__Data__.

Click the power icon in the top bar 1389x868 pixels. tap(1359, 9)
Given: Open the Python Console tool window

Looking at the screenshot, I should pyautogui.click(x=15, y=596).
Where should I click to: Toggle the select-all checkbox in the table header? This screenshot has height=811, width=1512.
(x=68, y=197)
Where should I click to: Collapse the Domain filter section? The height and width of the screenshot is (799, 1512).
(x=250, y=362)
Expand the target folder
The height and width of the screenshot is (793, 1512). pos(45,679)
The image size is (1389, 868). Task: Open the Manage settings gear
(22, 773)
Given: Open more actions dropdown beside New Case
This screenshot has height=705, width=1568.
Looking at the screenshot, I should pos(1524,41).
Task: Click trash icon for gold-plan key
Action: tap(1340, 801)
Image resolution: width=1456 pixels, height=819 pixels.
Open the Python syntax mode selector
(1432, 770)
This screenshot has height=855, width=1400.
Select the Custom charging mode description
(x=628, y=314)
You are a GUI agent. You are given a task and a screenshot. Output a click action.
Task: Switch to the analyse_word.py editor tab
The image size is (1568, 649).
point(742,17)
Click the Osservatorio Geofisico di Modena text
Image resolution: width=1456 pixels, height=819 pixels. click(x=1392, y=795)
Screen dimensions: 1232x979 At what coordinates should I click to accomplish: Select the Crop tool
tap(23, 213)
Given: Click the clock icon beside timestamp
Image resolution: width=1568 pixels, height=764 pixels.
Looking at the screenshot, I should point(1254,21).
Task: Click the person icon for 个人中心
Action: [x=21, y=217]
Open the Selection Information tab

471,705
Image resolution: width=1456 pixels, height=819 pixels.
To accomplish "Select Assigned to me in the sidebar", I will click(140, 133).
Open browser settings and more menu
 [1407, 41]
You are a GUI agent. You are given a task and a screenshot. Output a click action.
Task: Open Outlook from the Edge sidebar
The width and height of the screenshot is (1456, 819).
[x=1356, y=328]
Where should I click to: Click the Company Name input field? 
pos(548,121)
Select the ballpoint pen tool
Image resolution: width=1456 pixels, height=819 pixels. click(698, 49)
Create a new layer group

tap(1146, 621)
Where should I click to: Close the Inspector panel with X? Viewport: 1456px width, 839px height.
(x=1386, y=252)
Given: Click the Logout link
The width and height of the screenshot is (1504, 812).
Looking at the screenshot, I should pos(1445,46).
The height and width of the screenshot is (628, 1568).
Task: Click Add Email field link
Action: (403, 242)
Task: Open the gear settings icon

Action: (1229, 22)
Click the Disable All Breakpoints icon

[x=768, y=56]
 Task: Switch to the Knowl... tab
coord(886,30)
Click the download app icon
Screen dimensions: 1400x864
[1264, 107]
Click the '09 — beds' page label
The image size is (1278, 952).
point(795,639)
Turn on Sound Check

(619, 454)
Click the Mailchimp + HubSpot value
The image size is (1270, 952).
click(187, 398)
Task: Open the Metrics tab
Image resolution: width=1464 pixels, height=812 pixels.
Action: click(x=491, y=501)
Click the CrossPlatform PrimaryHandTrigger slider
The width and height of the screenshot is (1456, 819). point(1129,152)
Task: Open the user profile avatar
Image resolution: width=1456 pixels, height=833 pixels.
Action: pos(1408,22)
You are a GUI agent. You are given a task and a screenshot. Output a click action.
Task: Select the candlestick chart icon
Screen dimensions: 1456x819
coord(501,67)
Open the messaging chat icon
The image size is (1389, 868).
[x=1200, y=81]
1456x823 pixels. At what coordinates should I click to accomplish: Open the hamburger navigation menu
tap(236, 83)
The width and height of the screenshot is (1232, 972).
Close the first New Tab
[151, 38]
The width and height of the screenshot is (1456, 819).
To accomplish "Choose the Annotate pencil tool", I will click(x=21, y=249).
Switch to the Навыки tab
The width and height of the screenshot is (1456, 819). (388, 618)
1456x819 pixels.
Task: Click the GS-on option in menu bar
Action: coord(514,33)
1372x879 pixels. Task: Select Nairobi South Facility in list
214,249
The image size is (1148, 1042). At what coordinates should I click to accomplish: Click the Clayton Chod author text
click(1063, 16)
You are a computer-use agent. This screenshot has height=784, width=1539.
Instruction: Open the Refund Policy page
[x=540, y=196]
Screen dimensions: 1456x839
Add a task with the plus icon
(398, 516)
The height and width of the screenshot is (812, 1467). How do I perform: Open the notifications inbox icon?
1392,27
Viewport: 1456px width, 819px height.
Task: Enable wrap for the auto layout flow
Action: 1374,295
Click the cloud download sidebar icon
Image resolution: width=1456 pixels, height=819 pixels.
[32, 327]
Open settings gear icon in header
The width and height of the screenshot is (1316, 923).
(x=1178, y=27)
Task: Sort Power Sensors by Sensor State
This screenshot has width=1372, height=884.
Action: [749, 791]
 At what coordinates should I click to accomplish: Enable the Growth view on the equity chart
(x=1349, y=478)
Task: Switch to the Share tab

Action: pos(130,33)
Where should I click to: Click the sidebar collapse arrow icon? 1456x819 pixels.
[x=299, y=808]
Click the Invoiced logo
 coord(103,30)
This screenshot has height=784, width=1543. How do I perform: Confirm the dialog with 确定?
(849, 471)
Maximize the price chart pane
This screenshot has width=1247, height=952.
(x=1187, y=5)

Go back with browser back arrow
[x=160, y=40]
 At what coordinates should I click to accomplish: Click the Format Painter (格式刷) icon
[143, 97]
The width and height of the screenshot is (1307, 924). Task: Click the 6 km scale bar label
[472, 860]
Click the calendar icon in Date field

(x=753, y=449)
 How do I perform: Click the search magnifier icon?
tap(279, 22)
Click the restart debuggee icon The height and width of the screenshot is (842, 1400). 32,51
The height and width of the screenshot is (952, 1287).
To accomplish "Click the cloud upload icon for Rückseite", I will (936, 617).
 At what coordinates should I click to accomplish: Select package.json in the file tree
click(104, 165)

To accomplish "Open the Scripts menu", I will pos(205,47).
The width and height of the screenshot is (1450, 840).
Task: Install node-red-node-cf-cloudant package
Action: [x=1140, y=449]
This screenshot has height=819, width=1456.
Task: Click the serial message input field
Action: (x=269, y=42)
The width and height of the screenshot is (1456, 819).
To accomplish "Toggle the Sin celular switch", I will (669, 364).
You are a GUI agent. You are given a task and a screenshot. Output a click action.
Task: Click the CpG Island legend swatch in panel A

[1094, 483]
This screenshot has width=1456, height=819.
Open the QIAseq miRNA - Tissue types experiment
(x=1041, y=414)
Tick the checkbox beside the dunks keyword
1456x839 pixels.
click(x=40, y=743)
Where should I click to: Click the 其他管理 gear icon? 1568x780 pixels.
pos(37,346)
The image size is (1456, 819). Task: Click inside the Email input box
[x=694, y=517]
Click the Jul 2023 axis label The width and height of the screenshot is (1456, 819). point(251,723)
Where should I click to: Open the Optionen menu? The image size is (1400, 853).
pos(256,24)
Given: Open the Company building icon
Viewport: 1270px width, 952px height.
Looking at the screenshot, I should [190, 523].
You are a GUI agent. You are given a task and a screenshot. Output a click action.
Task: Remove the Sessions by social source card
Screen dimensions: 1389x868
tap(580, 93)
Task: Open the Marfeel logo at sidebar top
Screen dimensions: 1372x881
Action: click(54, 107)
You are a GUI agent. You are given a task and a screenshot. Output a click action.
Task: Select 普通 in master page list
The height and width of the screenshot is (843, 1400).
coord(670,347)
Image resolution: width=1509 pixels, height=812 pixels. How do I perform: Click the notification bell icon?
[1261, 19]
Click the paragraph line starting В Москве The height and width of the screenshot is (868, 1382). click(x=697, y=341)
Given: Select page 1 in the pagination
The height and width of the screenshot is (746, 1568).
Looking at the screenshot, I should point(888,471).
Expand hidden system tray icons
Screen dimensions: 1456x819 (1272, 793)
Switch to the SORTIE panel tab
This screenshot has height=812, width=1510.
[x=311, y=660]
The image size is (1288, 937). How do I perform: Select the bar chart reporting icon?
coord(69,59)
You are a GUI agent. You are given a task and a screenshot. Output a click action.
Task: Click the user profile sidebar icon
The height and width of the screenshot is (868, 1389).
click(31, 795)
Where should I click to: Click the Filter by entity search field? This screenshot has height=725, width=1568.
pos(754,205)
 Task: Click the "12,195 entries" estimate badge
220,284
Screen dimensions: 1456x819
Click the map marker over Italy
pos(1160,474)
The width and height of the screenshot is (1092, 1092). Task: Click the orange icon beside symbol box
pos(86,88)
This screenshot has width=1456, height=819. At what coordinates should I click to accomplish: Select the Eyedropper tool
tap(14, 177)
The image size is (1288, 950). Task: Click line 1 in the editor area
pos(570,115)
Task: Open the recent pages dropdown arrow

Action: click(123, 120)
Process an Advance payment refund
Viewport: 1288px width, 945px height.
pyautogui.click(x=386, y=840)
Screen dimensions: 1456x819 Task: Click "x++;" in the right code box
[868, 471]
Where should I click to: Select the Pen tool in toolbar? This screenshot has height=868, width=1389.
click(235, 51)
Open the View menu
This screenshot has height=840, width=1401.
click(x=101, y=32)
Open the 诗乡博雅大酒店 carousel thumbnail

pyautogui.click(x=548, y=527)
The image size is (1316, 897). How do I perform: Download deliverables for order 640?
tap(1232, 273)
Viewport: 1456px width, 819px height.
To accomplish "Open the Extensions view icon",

__Problem to solve__. Each line from the one containing "This screenshot has width=1456, height=819. At" to the last line of the material above should be reproduced word for word, with nothing added.

__Task output__.
This screenshot has width=1456, height=819. At what coordinates should I click to accomplish: Select the Eyedropper tool
tap(14, 177)
The image size is (1288, 950). Task: Click line 1 in the editor area
pos(570,115)
Task: Open the recent pages dropdown arrow

Action: click(123, 120)
Process an Advance payment refund
Viewport: 1288px width, 945px height.
pyautogui.click(x=386, y=840)
Screen dimensions: 1456x819 Task: Click "x++;" in the right code box
[868, 471]
Where should I click to: Select the Pen tool in toolbar? This screenshot has height=868, width=1389.
click(235, 51)
Open the View menu
This screenshot has height=840, width=1401.
click(x=101, y=32)
Open the 诗乡博雅大酒店 carousel thumbnail

pyautogui.click(x=548, y=527)
The image size is (1316, 897). How do I perform: Download deliverables for order 640?
tap(1232, 273)
Viewport: 1456px width, 819px height.
To accomplish "Open the Extensions view icon",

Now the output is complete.